Forty-five minutes after midnight, the landlord was startled out of his sleep by the violent jangling of the bell. A single gunshot in the room above echoed through the house. The landlord raced upstairs and found Sir Robert sitting on the floor in the corner of the room with a smoking pistol in his hand. The young man had evidently died from traumatic shock, for his eyes were bulged, and his lips were curled from his clenched teeth. The landlord followed the line of sight from the dead man’s terrible gaze and traced it to a single bullet hole in the opposite wall. He quickly deduced that Warboys had fired at the ‘Thing’, to no avail.
Three years after Warboys’ death, Edward Blunden and Robert Martin, two sailors from Portsmouth, wandered into Berkeley Square in a drunken state and noticed the ‘To Let’ sign at number 50. They had squandered most of their wages on drink and couldn’t afford lodgings, so they broke into number 50. Finding the lower floors too damp, the sailors staggered upstairs and finally settled down on the floor of the infamous room.
It proved to be a serious mistake. Blunden told his friend he felt nervous in the room and felt a ‘presence’, but Martin told his shipmate he’d been at sea too long, and was soon snoring.
A little over an hour later, the door of the room burst open, and the enormous shadowy figure of a man floated towards the sailors. Martin woke up and found himself unable to move. He was paralyzed with fear.
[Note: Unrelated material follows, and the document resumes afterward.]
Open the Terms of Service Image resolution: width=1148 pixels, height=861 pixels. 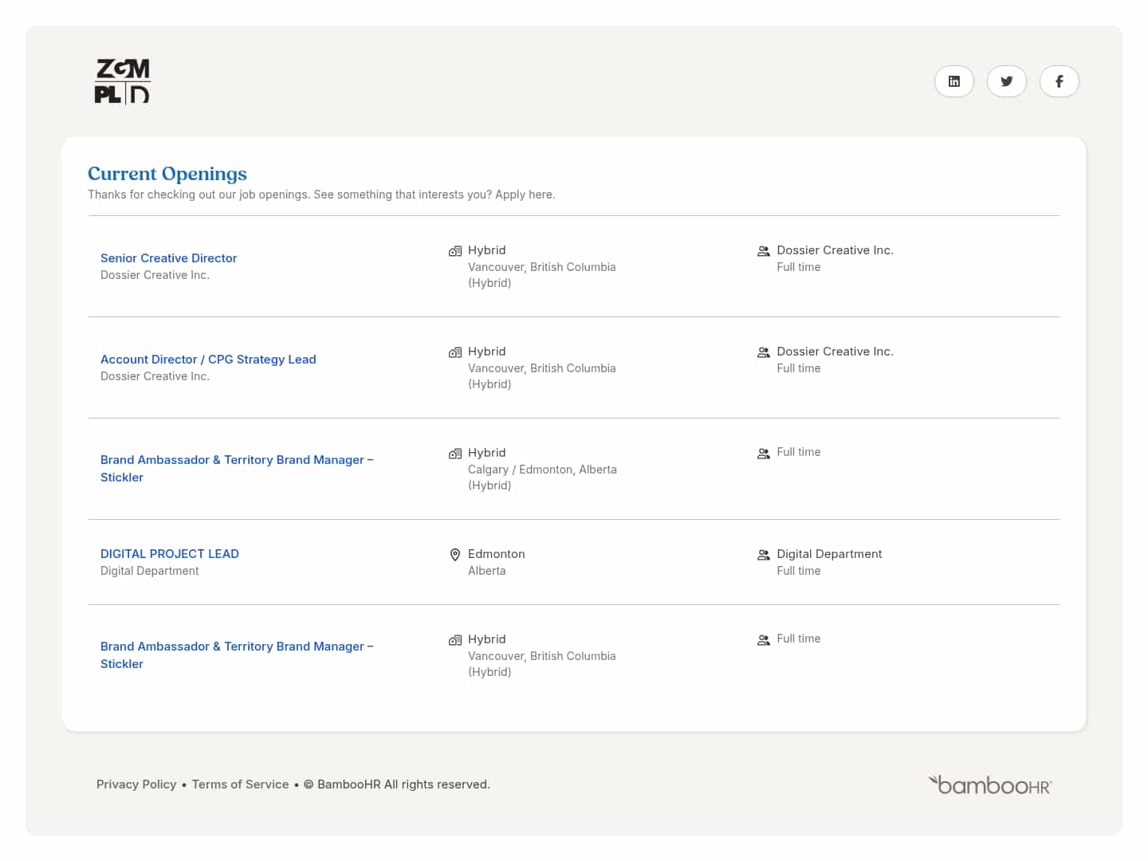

Blunden tried to get to his feet, but the entity seized him by the throat with its cold, misty-looking hands and started to choke him.
Martin suddenly gained enough courage to enable him to spring to his feet. He tried to confront the apparition, but was so horrified by its deformed face and body, he found himself fleeing from the house. He encountered a policeman in the square outside and told him of the vapoury assailant that was throttling his friend. He found a policeman and returned to the house just in time to see Blunden jumping out the window, screaming in horror. His body landed on a spiked railing at the front of the house. He was impaled on the spikes and died instantly. Police searched the house but found nothing.